La primera medida fue exigir a los facultativos informes
para solicitar cualquier medicamento. A las enfermeras justificar a partir de
un número de gasas. A las auxiliares por el número de esponjas jabonosas.
Balance semanal: Se aumentó el gasto un diez por ciento.
Nuevas reuniones. Camarillas. Acusaciones veladas. Mucha
masa gris pensando encontraría esta vez sí la solución.

::::::::::

• _INSTRUCCIONES_
Transcriba literalmente el fragmento del texto del ejercicio, sobre el control del gasto hospitalario, desde "La primera medida" hasta "de esponjas jabonosas.". Los datos que siguen son material independiente del texto del ejercicio.

::::::::::

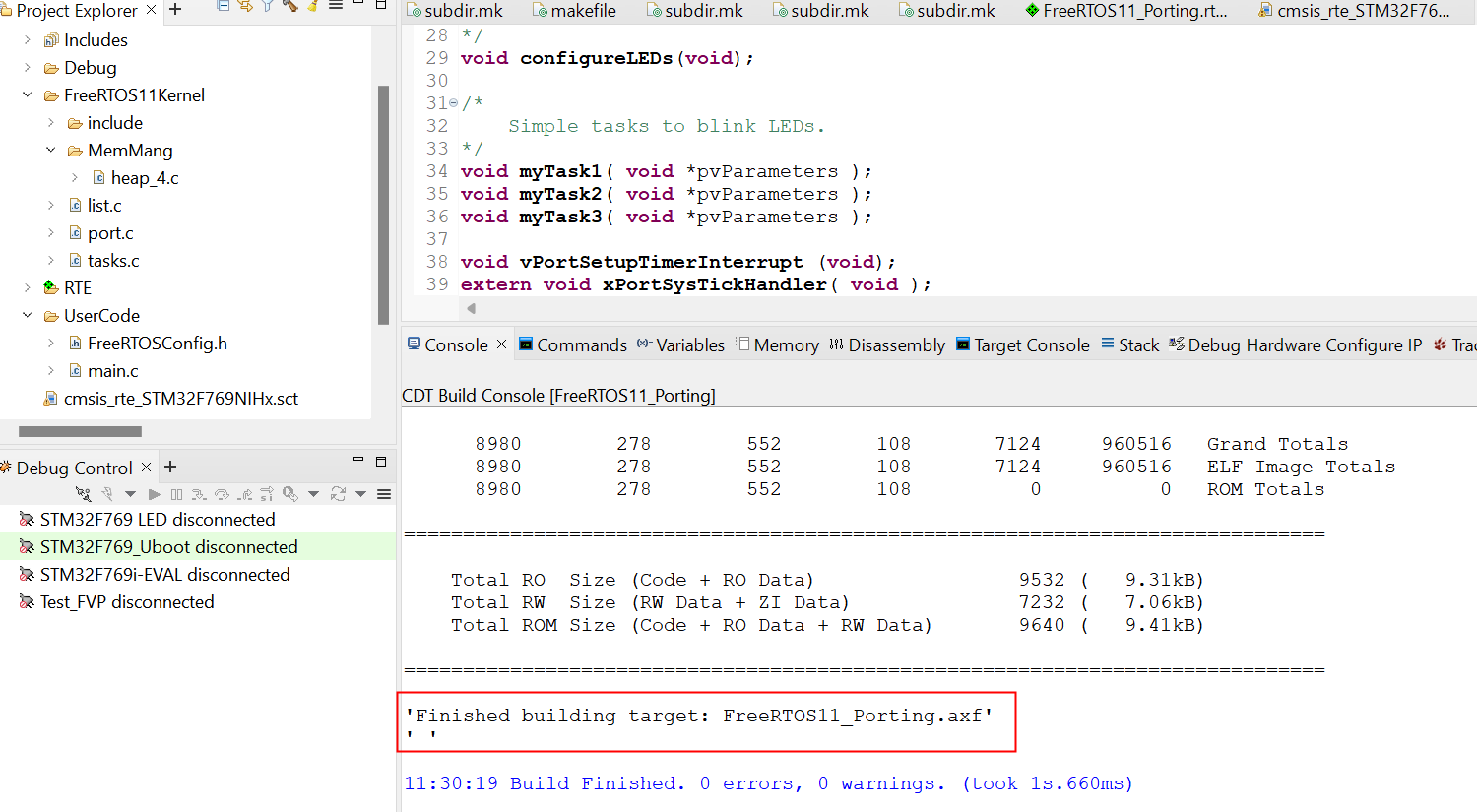1477x812 pixels.
Task: Click the Continue play icon in Debug Control
Action: (x=154, y=494)
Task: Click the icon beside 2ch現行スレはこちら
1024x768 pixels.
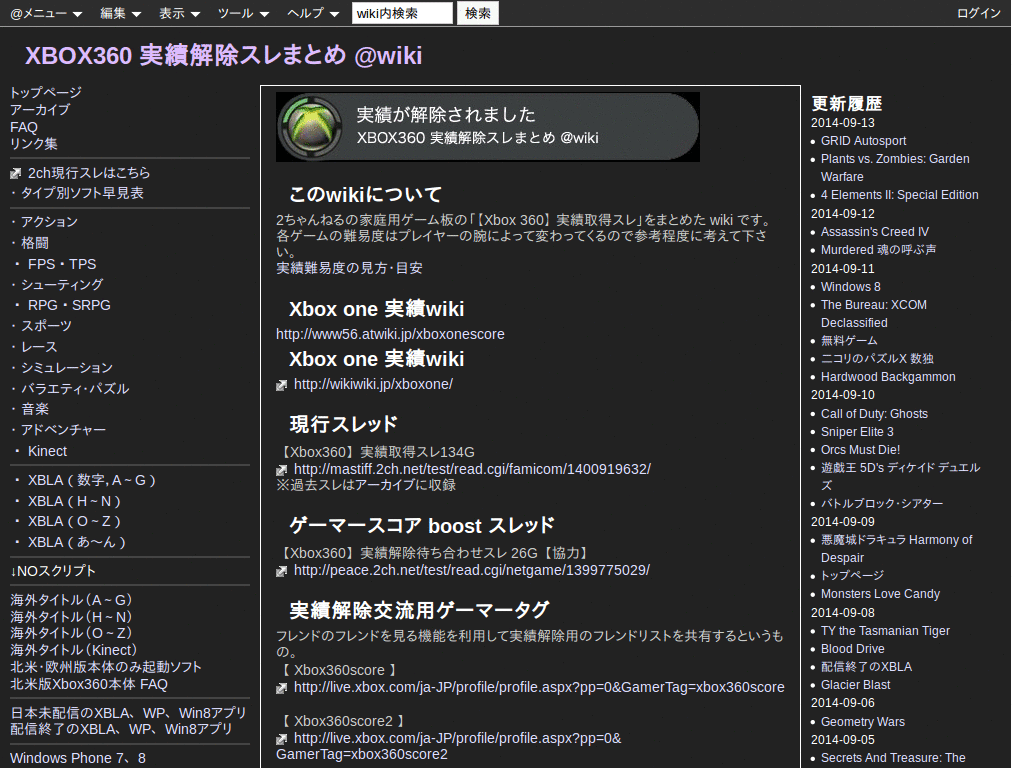Action: click(x=14, y=173)
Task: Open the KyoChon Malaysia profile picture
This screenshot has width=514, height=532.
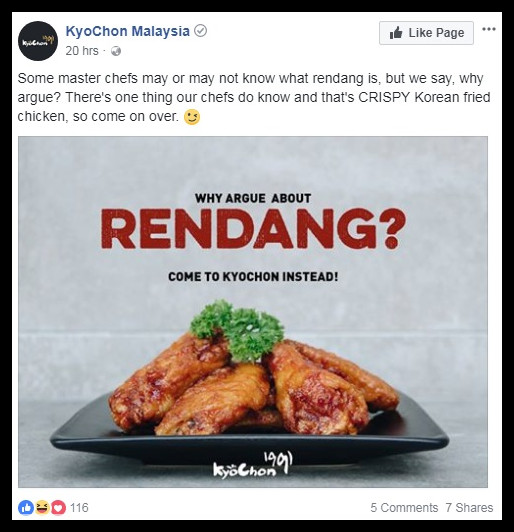Action: pos(38,41)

::::::::::

• _RESPUESTA_
La primera medida fue exigir a los facultativos informes
para solicitar cualquier medicamento. A las enfermeras justificar a partir de
un número de gasas. A las auxiliares por el número de esponjas jabonosas.